## Stated goal
Can you reproduce, word for word, everything in the listing below from the line containing "This screenshot has height=730, width=992." down to the line containing "(x=1026, y=42)", with both of those lines included?

## Records to use
- - -

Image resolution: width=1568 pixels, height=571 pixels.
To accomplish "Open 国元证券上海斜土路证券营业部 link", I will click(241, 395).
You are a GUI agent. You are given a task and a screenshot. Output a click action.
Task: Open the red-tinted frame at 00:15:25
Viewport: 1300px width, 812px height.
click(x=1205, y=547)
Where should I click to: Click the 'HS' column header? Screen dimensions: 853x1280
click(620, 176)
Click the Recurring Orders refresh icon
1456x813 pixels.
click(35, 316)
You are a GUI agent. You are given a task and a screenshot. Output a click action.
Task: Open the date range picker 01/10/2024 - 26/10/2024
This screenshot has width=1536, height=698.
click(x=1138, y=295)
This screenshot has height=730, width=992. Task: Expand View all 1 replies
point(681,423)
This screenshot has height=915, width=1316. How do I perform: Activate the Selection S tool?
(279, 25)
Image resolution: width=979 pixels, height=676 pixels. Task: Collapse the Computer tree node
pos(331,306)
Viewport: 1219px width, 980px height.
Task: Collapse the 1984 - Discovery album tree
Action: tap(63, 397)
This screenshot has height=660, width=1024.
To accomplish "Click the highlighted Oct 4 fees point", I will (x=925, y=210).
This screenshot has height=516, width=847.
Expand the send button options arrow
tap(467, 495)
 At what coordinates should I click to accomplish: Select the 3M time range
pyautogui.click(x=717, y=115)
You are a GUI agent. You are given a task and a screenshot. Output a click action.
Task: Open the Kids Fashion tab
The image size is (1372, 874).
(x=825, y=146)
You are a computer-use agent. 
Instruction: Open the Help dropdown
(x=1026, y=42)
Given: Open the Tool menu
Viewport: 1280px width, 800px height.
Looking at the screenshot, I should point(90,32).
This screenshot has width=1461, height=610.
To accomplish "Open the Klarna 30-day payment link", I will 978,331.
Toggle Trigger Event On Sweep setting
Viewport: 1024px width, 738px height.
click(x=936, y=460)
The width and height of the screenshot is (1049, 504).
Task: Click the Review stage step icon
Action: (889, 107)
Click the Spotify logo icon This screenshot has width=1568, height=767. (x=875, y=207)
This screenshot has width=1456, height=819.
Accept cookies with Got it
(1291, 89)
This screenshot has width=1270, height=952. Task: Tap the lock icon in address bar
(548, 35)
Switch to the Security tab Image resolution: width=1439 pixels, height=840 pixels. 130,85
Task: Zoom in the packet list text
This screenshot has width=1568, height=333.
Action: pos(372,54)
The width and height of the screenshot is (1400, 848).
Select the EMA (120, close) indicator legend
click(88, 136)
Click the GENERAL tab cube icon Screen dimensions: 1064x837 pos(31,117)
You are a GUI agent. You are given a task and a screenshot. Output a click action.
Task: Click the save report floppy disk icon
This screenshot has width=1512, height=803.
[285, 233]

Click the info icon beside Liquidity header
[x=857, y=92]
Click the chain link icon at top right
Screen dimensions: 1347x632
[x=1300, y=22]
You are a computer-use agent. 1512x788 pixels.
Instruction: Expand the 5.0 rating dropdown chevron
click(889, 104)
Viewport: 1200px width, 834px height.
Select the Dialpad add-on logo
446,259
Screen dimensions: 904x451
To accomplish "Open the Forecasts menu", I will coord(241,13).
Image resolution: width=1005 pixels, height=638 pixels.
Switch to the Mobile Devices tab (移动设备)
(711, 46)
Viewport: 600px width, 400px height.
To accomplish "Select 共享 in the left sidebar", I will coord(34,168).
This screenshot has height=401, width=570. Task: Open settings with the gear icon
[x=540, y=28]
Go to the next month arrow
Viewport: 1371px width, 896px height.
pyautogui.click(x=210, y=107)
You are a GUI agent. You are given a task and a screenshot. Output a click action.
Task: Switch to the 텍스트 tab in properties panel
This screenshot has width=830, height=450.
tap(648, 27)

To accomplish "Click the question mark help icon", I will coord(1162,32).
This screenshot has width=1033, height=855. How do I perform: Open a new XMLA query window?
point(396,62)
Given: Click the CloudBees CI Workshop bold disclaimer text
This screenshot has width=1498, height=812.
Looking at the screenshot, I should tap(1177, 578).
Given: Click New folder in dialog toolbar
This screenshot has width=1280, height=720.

- - -

## Solution for this problem
This screenshot has height=730, width=992. Task: Expand View all 1 replies
point(681,423)
This screenshot has height=915, width=1316. How do I perform: Activate the Selection S tool?
(279, 25)
Image resolution: width=979 pixels, height=676 pixels. Task: Collapse the Computer tree node
pos(331,306)
Viewport: 1219px width, 980px height.
Task: Collapse the 1984 - Discovery album tree
Action: tap(63, 397)
This screenshot has height=660, width=1024.
To accomplish "Click the highlighted Oct 4 fees point", I will (x=925, y=210).
This screenshot has height=516, width=847.
Expand the send button options arrow
tap(467, 495)
 At what coordinates should I click to accomplish: Select the 3M time range
pyautogui.click(x=717, y=115)
You are a GUI agent. You are given a task and a screenshot. Output a click action.
Task: Open the Kids Fashion tab
The image size is (1372, 874).
(x=825, y=146)
You are a computer-use agent. 
Instruction: Open the Help dropdown
(x=1026, y=42)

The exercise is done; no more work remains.